● **Task prompt**
Locate every line below that contains the word "browser" and copy it.

(Saved entries)

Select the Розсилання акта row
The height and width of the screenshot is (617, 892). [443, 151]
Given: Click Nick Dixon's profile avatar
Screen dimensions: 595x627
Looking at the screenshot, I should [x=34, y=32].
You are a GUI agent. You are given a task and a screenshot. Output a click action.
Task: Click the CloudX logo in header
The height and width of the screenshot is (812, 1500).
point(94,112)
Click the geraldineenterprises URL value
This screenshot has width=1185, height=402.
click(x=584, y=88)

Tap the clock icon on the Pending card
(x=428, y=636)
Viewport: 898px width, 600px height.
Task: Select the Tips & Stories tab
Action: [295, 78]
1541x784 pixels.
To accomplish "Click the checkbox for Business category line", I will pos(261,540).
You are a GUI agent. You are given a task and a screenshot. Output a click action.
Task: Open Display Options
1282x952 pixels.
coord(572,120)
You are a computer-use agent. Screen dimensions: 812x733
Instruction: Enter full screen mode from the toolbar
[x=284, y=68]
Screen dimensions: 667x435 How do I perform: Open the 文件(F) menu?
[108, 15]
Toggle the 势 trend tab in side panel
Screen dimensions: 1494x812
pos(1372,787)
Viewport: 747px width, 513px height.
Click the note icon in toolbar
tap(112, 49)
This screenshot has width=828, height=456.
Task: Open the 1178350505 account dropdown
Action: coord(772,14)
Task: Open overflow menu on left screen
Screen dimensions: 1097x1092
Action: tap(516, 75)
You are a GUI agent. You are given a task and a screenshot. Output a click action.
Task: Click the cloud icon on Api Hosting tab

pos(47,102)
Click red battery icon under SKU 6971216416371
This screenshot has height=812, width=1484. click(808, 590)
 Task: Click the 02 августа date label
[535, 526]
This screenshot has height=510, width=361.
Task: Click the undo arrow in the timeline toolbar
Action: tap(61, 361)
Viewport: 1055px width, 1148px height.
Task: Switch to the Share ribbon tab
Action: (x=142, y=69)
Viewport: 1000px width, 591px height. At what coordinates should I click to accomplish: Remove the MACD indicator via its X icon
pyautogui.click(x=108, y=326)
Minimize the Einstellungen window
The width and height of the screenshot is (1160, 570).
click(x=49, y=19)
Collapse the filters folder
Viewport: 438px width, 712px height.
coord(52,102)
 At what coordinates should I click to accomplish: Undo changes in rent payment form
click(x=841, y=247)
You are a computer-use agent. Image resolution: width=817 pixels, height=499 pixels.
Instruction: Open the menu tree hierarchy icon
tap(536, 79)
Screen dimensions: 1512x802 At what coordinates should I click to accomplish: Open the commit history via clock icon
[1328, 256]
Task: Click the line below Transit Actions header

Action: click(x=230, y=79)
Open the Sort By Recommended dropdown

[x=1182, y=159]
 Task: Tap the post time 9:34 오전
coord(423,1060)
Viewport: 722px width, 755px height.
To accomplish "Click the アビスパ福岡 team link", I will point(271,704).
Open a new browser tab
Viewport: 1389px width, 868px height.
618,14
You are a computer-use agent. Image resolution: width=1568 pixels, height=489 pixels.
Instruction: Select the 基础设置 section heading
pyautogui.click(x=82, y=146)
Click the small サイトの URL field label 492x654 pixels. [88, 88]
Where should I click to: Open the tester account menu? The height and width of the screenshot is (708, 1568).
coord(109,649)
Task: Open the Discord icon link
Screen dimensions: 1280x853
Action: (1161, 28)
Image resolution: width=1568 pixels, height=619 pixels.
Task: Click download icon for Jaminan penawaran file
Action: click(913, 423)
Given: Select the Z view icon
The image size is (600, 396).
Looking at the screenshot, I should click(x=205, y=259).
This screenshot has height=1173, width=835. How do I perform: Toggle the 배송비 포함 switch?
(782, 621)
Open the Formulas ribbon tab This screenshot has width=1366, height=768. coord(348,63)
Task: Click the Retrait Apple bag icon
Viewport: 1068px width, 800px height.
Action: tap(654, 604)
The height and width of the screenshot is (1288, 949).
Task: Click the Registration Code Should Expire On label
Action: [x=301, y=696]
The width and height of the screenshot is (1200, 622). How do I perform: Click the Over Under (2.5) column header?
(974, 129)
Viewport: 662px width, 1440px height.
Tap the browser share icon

● **Your solution**
Open a new browser tab
Tap the browser share icon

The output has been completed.